In the early 70s, markets are flooded with derived products: cups, t-shirts, stickers, jewellery… The small guy’s face is sold by the millions, so much that it alienates itself from the hippy counter-culture to which it seemed meant for.
At the same time, in France, Franklin Loufrani registers the smiley in the French intellectual property institution and to this day he still makes money on it through his company Smiley World Ltd. In the US a few negative incarnations start to appear.
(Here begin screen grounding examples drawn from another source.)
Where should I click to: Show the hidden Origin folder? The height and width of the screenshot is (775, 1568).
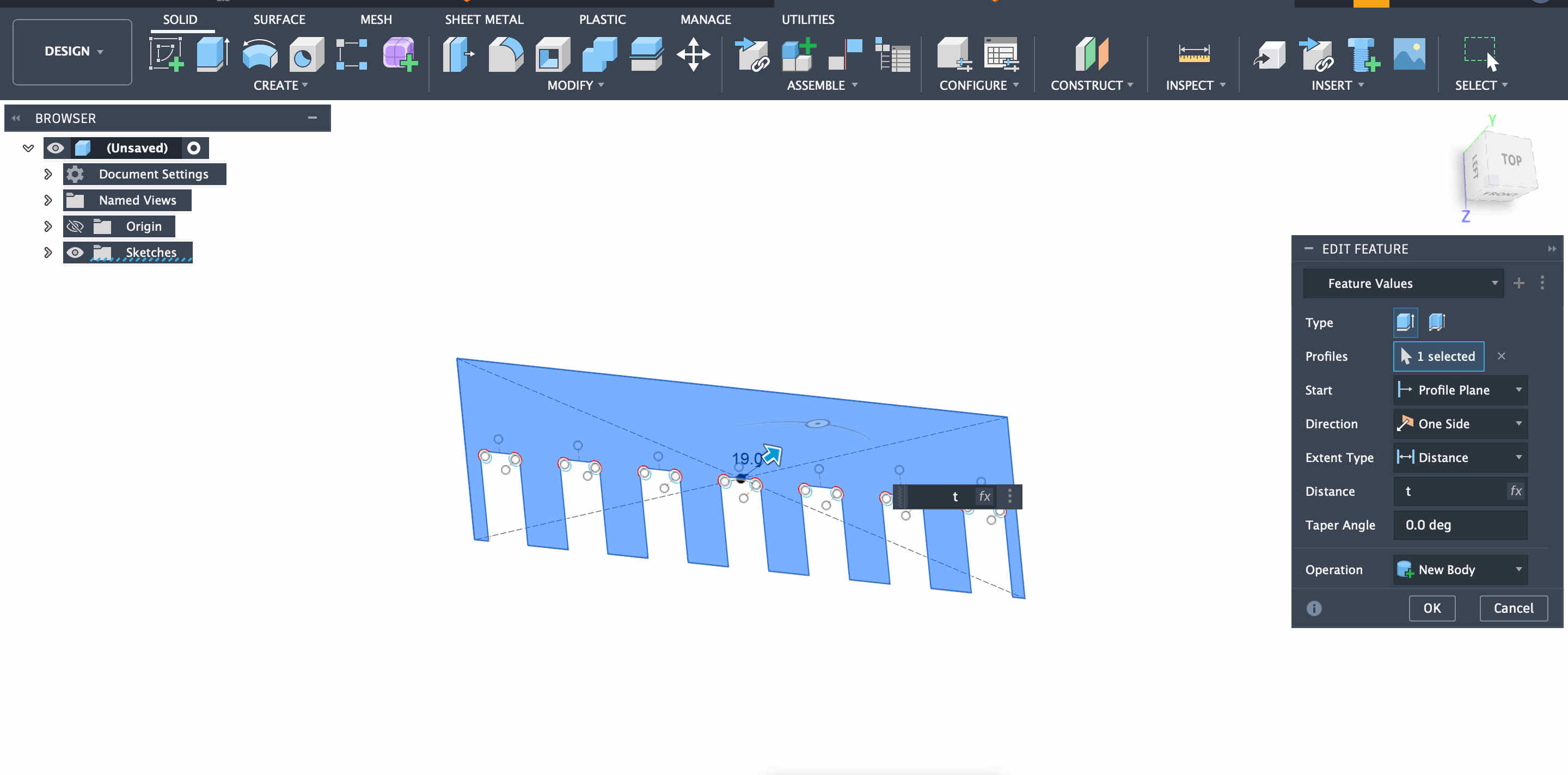point(75,226)
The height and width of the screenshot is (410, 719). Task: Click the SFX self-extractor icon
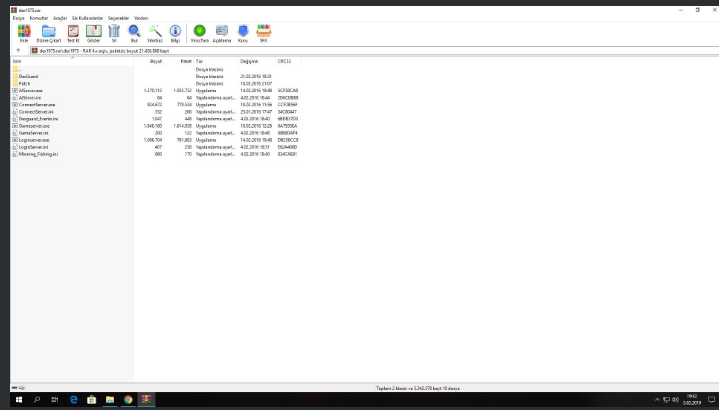(263, 34)
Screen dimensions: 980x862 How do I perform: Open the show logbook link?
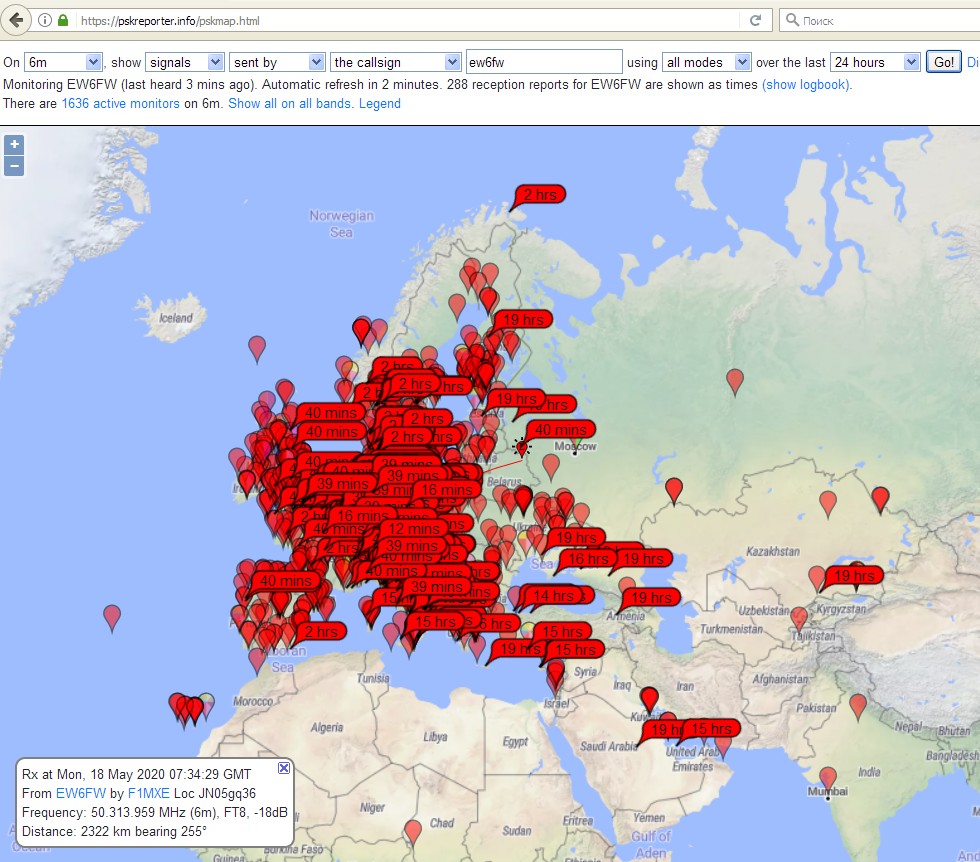point(806,84)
The drawing turns into the symbol of a part of America which closes is eyes to the horrors of the war while engaging society ever further in exacerbated individualism. The Talking Heads and the Dead Kennedys put a smiley face on the cover of their respective successes “Psycho Killer” (1977) and “California Über Alles” (1980). In 1973 DC Comics (Batman’s publisher amongst others), launched Prez in which a hippy teenager who became president had to deal with the leader of a fascist militia, a character with the infamous smiley face! But that overused and ambivalent pop-culture symbol slowly went back to the shadows..
Resurrected by acid house
Without a warning shot, it comes back in 1986, under the pencils of the English Alan Moore (and Dave Gibbons) in the comic Watchmen: heroes of a universe parallel to the American 70s, the Watchmen only found their salvation in retirement, capitalism under the CIA’s rule. In a last conscious convulsion, in the wake of the imminent and disastrous outcome of the Cold War, lines are moving. As the paranoid and depressed society that it is, America finds comfort in in a smiley worn on a badge by the Comedian, a former hero converted in a hit-man, as cynical as embarrassing. Huge success both commercially and for critics for the last forty years, the series starts a revolution in the publishers’ world, it marks the early times of a new counter pop-culture, later completed but Frank Miller’s fascinating Batman in The Dark Knight Returns and Alan Moore’s V for Vendetta.
In England, everybody wants to feel something like the Watchmen and it is Bomb The Bass who makes it official by putting a bloody smiley face on the cover of the head banging “Beat Dis” in 1988, they also add it in many of their videoclips at the time.
DJ Danny Rampling then uses for the flyers of the unforgettable Shoom club and a few weeks later acid house will become nation whose flag will be a yellow smiling ecstasy pill, much more politicised than one could think.